__Task goal__: All lines from the one with "[dribbble] (663, 1789)" to the end of the entries below must be written out exactly. Leave out any other line.

(Information shown Opens)

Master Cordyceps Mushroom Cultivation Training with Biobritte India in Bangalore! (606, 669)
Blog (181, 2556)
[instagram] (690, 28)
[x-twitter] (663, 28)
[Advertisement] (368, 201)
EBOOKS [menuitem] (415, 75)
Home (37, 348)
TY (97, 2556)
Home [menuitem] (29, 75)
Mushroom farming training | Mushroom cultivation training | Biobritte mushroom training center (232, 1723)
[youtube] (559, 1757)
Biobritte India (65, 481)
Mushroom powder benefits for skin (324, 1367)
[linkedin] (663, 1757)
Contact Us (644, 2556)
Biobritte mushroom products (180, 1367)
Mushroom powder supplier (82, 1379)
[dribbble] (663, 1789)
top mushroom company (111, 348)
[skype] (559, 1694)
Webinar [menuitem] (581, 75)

(Information shown Closes)

__Exercise response__:
[dribbble] (663, 1789)
top mushroom company (111, 348)
[skype] (559, 1694)
Webinar [menuitem] (581, 75)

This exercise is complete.